This is part two of the adventures in Advaita Vedanta... will you travel with me a while?


Saturday Satsang

Hari OM

We cannot transcend the vāsanās by merely suppressing the instrument (body, mind and intellect) since the cause which produces them, namely the vāsanās, can never be annihilated by destroying the effects. As long as the vāsanās, our habitual thought patterns and values, are powerful, the equipments will assert themselves time and again even if we succeed in suppressing them for a while.

Exhausting the vāsanās is the spiritual practice by which the ego rediscovers its essential nature of freedom and peace. This unwinding of the vāsanās cannot be successfully undertaken merely through meditation at a fixed time each day.

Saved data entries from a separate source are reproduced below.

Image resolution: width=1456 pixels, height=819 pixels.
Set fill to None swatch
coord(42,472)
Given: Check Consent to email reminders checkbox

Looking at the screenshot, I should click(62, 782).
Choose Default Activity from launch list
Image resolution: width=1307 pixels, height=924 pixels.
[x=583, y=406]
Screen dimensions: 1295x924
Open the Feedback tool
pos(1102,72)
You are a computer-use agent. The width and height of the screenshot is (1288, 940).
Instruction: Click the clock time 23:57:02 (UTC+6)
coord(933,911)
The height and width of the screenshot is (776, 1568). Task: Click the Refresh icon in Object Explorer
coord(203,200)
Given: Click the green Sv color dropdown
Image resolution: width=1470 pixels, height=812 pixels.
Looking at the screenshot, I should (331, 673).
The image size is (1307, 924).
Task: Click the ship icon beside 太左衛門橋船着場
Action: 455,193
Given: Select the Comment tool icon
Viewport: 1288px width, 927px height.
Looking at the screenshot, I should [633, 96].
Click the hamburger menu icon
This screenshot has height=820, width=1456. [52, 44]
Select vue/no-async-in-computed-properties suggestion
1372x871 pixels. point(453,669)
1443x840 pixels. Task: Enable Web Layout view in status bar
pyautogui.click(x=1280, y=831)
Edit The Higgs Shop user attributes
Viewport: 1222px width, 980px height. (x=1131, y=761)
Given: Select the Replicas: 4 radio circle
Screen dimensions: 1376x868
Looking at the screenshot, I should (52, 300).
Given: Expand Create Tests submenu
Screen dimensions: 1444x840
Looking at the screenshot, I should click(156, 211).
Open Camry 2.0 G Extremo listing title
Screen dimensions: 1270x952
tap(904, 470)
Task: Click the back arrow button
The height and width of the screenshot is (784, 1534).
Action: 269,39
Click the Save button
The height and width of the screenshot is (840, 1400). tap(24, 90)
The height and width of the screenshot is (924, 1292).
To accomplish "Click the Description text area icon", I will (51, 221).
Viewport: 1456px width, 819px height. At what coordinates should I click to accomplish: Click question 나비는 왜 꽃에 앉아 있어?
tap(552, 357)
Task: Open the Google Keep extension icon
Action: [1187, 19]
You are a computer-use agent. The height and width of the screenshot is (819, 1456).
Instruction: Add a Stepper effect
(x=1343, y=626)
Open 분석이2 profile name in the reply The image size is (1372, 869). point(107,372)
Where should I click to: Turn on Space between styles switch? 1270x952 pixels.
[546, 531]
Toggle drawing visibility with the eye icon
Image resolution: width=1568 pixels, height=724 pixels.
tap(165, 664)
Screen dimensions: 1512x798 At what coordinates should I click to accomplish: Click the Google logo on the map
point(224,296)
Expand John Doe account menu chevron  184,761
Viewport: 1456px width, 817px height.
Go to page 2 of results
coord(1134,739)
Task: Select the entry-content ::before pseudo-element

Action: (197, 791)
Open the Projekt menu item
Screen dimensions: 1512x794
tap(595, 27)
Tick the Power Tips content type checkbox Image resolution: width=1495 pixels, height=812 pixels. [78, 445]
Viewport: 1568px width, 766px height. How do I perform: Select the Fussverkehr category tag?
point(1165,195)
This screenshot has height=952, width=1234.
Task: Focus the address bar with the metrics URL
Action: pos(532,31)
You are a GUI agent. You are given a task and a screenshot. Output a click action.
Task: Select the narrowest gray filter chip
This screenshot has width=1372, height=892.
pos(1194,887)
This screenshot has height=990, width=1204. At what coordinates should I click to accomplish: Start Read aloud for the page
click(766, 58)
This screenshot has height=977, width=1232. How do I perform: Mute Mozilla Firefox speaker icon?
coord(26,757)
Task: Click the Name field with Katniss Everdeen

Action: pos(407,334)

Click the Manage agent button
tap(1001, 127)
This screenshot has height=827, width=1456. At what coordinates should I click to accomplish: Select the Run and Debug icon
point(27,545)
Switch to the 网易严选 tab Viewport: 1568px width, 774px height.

Unless we are careful in our contact with the world at every moment at our body, mind and intellect levels, the unwinding cannot be completely successful.

Through meditation, no doubt, the subtle vāsanās are wiped out. But the grosser ones can be loosened and removed only in the fields of activity where we reaped these vāsanās. Hence niṣkāma karma (acting with detachment, without selfish, desire prompted motives) is absolutely unavoidable.

When we identify ourselves with the higher in us, the lower is automatically controlled. This is a natural law of life. That which is superior controls regulates, governs, and orders the lower. Thus, the intellect with its desires governs the moods of the mind, which in its turn controls the sense organs; and the sense organs regulate the play of the sense objects around the individual.

That which lies higher than the intellect is the Self, Consciousness. When a person succeeds in identifying himself with the Spirit in him, all his intellectual restlessness, emotional cravings, and physical appetites wither and fall away like petals from the flower upon the emergence of the fruit.

The subtlety of his awareness and feeling increases, and he recognises life's oneness in its different manifestations.